Filipino author (1895–1959)

Zoilo Mercado Galang (July 27, 1895 – 1959) was a Filipino writer from Pampanga. He is credited as one of the pioneering Filipino writers who worked with the English language. He is the author of the first Philippine novel written in the English language, A Child of Sorrow, published in 1921.

==Early life and education==
Galang was born on July 27, 1895, in the town of Bacolor, Pampanga to Santiago Galang and Vicenta Mercado during the later years of the Spanish colonial era in the Philippines and was influenced by both Spanish and American culture in his youth. He finished studies at the Pampanga High School. He initially worked as a stenographer working in both Spanish and English languages. Galang also pursued studies to pursue a career as a lawyer but there are no records to indicate if he did finish his law studies.

==Career==
He became known for his publications written in English.
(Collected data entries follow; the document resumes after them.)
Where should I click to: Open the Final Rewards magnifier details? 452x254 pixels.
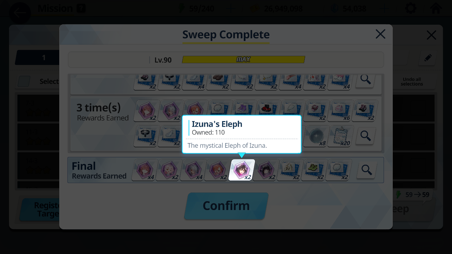[x=367, y=170]
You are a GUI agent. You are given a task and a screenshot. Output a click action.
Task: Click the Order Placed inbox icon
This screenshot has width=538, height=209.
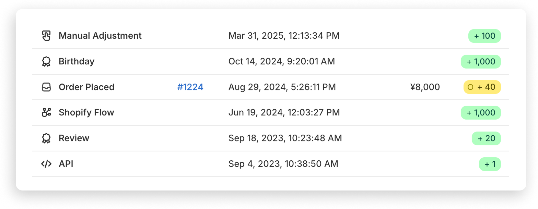[x=46, y=87]
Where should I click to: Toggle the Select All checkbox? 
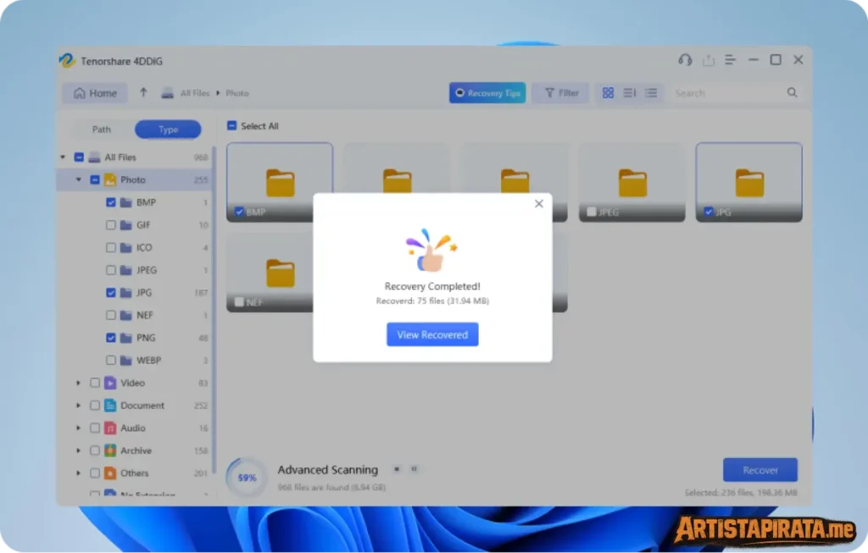click(232, 126)
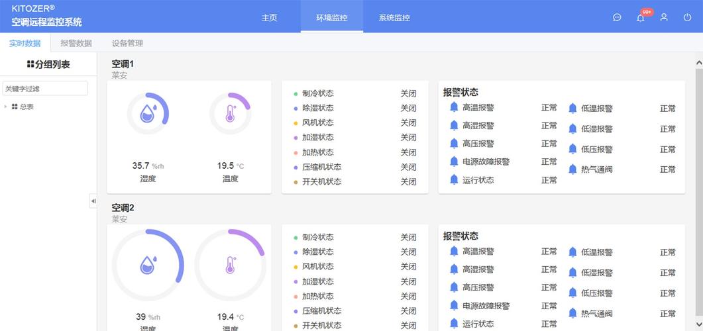The width and height of the screenshot is (703, 331).
Task: Select the 总表 group in tree
Action: (x=27, y=107)
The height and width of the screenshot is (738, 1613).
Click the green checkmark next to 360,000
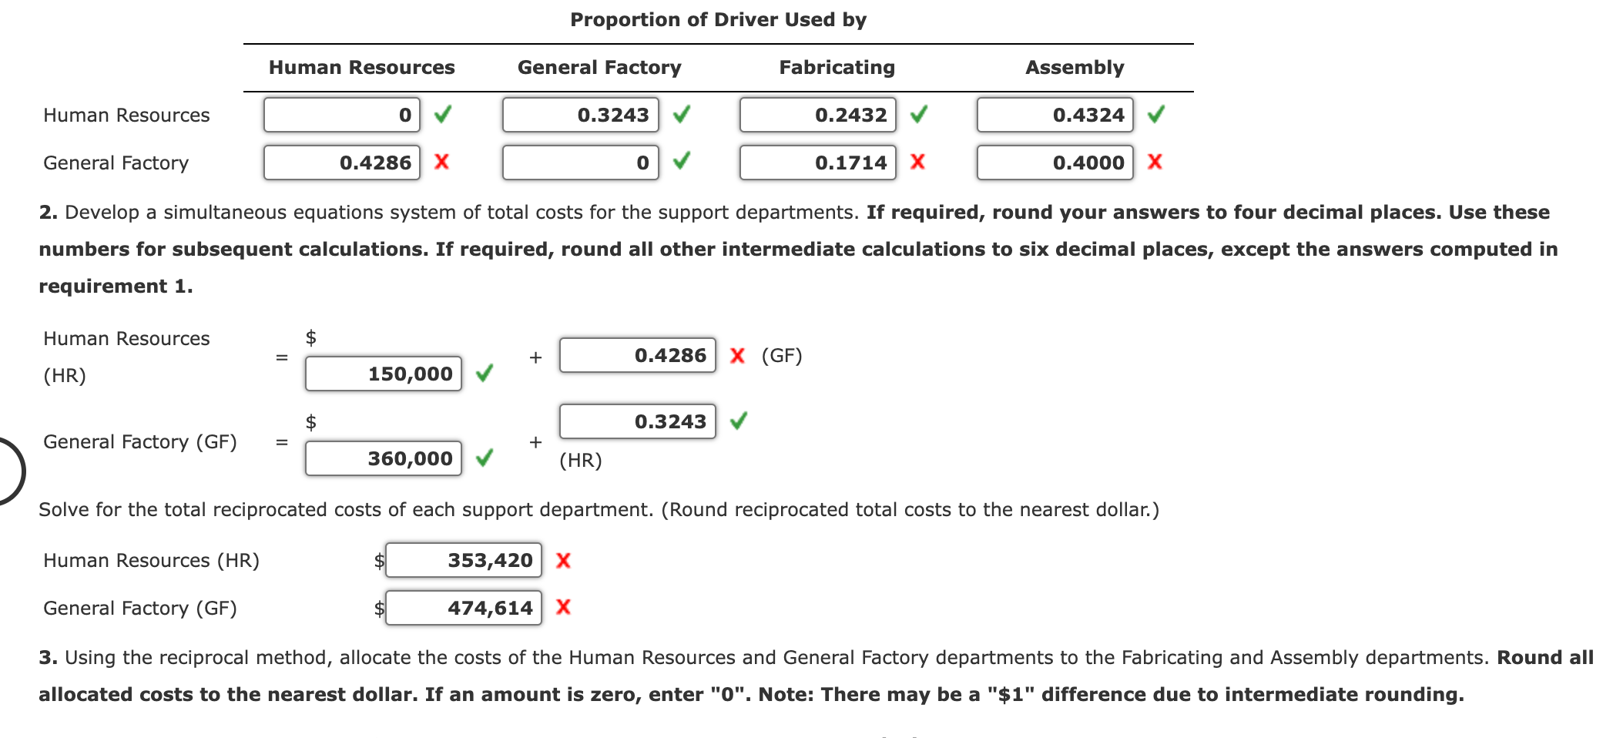coord(486,458)
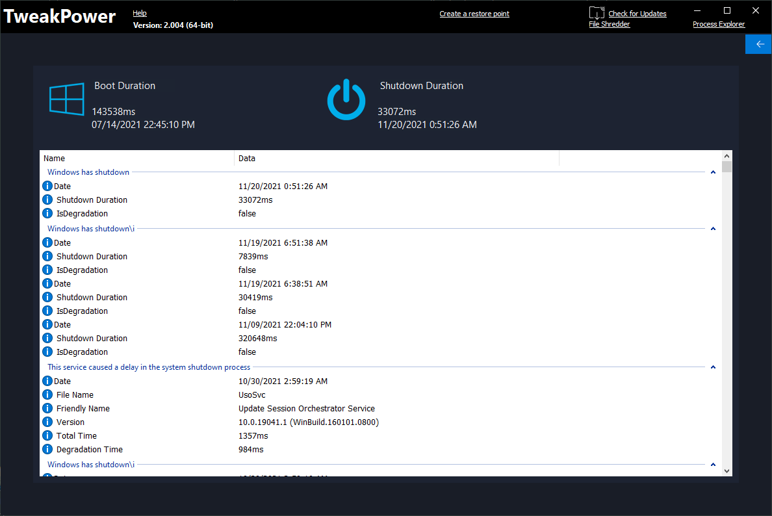
Task: Collapse the second 'Windows has shutdown\i' group
Action: coord(713,229)
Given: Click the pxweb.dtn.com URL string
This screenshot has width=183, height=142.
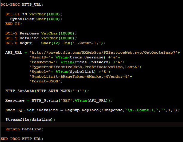Looking at the screenshot, I should [x=103, y=52].
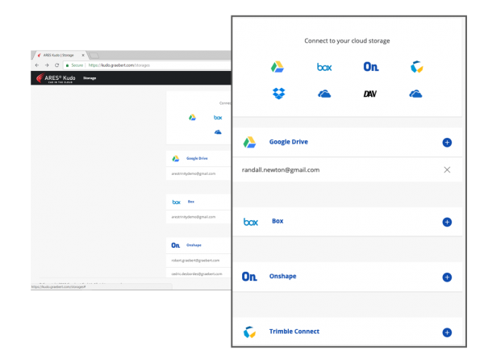Click the Dropbox icon in the connect grid

278,94
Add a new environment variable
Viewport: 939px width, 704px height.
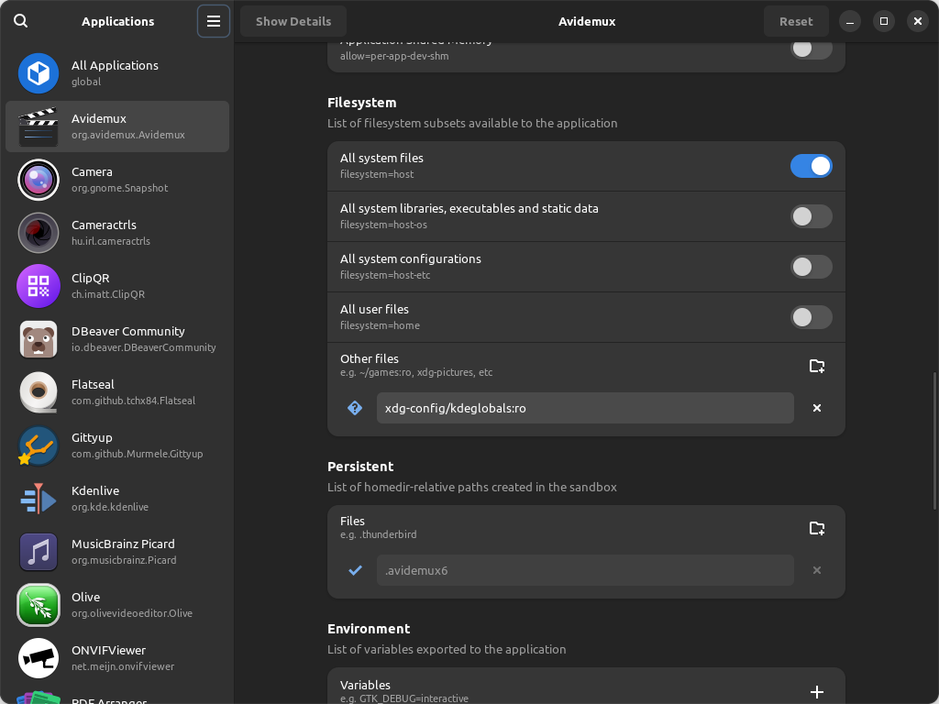tap(816, 692)
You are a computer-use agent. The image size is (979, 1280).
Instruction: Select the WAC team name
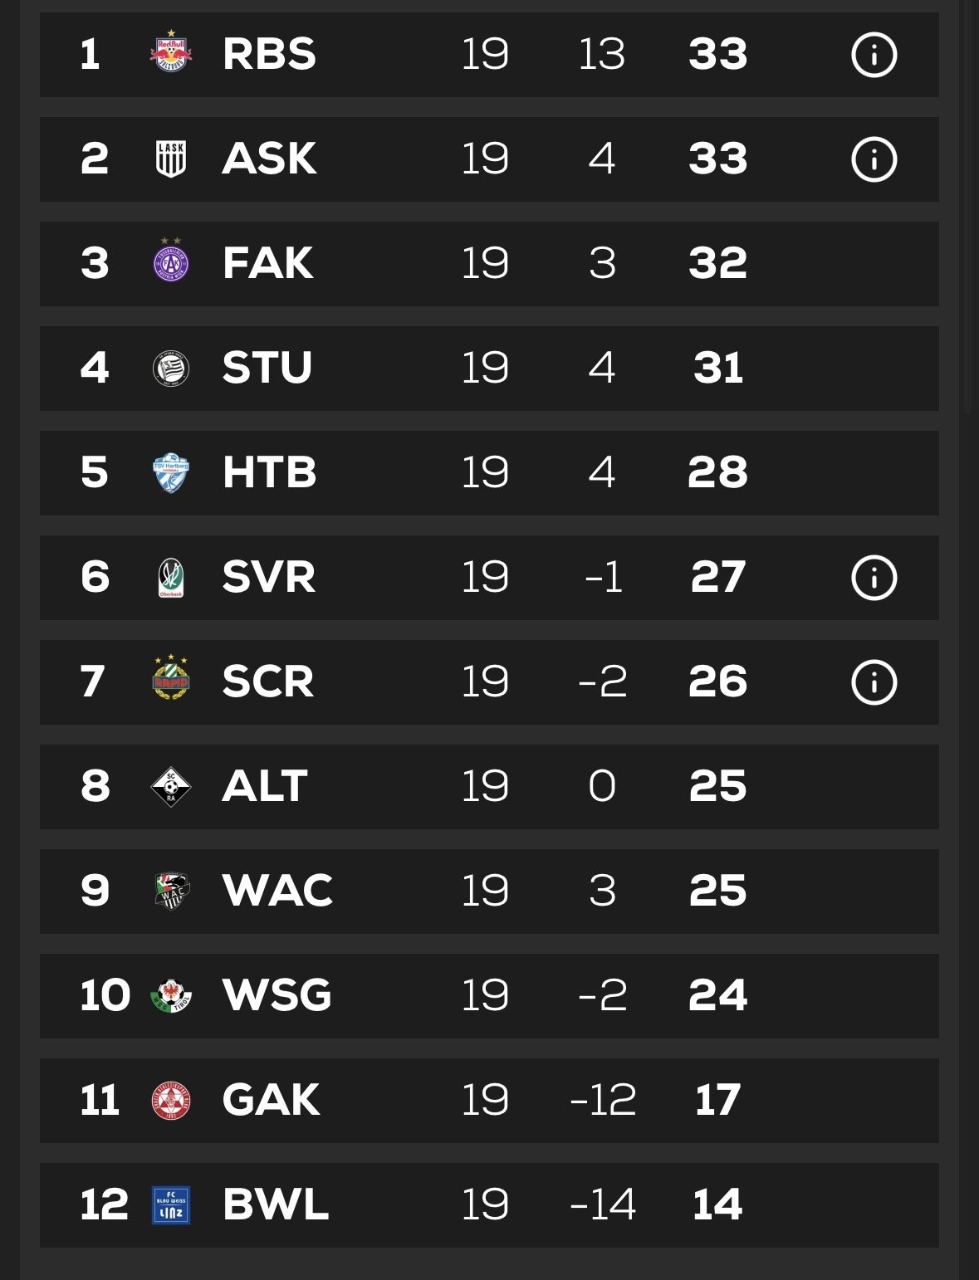pos(277,891)
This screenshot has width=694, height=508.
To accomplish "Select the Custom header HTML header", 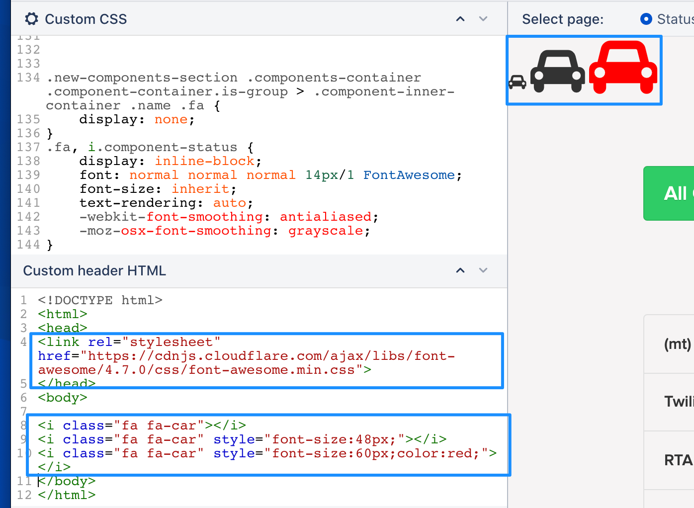I will 94,270.
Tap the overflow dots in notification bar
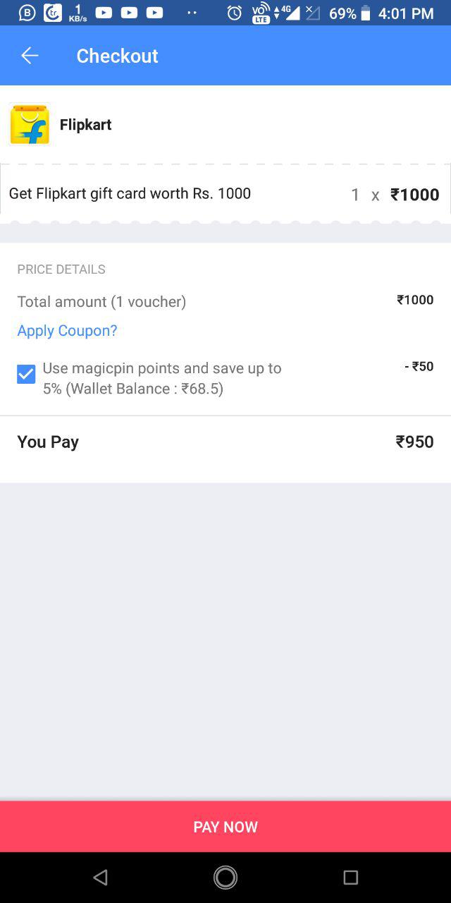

He is known for being responsible for the first publication of several Philippine works in English:

- A Child of Sorrow (1921) – first Philippine novel in English
- Tales of the Philippines (1921) – first volume of Philippine legends and folk tales written in English
- Life and Success (1921) – first volume of Philippine essays in English
- The Box of Ashes and Other Stories (1924) – first volume of Philippine short stories in English

His essays were also published in The Best Thing in the World and Master of Destiny (both published in 1924):

He also worked to get 20 volumes of encyclopedia featuring Philippine-related subjects in 1957. The publication of such collection was hindered due to its manuscript being burned during World War II yet they were successfully able to publish the 3rd edition after the fires. Copies of the volumes are found throughout the world in major libraries to this day. He also worked as a writer of history publications for use of elementary students such as Leaders of the Philippines (1932), Important Characters in Philippine History (1939), Mario and Minda (1940), Hero of Tirad Pass and Others (1949), Mr. Perez, Teacher (1950) and Home, School and Community (1950).